Peter Justus Beshar is an American attorney who had served as general counsel of the Department of the Air Force. Beshar has previously worked in various roles at Marsh McLennan for 17 years.

== Education ==
Beshar earned a Bachelor of Arts degree from Yale University in 1984 and a Juris Doctor from Harvard Law School in 1989.

== Career ==
Beshar served as a law clerk for Judge Vincent L. Broderick. In 1992 and 1993, Beshar worked as an advisor to Secretary of State Cyrus Vance. He later served as assistant attorney general of New York, where he managed the New York State Attorney General's Task Force on Illegal Firearms. From 1995 to 2004, he worked at Gibson Dunn as co-chair of the firm's Securities Litigation Group. Beshar joined Marsh McLennan in 2004 and has since worked as executive vice president and general counsel of the company. Beshar was appointed to the board of trustees of the Woodrow Wilson International Center for Scholars by President Barack Obama in 2015.

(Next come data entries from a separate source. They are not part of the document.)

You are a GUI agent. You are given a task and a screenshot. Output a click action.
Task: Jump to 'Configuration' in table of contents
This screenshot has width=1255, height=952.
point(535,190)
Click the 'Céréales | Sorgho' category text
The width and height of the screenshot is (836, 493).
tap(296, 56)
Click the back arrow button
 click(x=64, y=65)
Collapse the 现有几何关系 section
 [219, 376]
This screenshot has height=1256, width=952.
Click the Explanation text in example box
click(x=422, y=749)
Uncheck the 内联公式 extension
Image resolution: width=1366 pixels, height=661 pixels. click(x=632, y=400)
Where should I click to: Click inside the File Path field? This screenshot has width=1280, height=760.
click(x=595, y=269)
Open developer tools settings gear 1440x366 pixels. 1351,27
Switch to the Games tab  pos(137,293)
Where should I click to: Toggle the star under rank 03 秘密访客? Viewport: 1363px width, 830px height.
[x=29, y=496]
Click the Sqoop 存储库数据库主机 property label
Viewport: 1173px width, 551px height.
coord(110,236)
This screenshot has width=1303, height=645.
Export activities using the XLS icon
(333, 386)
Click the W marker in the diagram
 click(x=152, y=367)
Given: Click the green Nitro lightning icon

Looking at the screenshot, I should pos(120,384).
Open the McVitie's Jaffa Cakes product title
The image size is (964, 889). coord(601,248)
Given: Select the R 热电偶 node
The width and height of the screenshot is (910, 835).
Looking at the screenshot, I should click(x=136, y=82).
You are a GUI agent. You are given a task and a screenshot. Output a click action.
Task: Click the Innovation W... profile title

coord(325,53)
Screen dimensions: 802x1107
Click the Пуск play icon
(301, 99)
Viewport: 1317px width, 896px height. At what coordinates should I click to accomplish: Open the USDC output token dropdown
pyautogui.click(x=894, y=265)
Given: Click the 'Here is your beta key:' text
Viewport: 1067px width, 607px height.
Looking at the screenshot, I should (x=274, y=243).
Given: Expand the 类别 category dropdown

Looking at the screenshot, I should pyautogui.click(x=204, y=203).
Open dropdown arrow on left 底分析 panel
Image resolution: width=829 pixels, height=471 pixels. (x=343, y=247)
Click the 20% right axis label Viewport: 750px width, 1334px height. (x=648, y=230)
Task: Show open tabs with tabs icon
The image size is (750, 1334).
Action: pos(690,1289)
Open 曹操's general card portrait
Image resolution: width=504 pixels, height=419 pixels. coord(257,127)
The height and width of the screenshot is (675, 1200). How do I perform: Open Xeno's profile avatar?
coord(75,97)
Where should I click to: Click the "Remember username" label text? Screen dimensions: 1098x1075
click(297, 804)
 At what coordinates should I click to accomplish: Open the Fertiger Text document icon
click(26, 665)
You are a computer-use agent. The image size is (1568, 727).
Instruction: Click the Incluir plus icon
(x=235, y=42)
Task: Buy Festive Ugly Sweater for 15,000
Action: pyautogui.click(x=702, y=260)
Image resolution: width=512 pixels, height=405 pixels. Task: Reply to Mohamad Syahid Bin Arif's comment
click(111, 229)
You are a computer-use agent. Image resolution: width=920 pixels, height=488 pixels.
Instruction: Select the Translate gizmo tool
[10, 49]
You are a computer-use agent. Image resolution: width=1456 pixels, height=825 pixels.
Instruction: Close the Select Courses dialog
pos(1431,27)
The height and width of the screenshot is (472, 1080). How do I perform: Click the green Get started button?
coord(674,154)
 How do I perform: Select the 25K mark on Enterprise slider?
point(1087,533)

Beshar has written op-ed columns on cyberwarfare and cybercrime policy for The Washington Post, The New York Times, Fortune, Fast Company, and U.S. News & World Report.

===Air Force nomination===
On October 19, 2021, President Joe Biden nominated Beshar to be the next general counsel of the air force. The Senate Armed Services Committee held hearings on his nomination on February 15, 2022. The committee favorably reported his nomination to the Senate floor on March 8, 2022. The entire Senate confirmed Beshar's nomination on March 10, 2022, by voice vote.

== Personal life ==
Beshar married Sarah Elizabeth Eggleston Jones, also a lawyer, in 1995. They have three children and live in Rye, New York. He is the son of Christine Beshar, who was named partner at Cravath, Swaine & Moore in 1971, making her the first woman to do so, and becoming one of the first women to be named partner in any Wall Street law firm.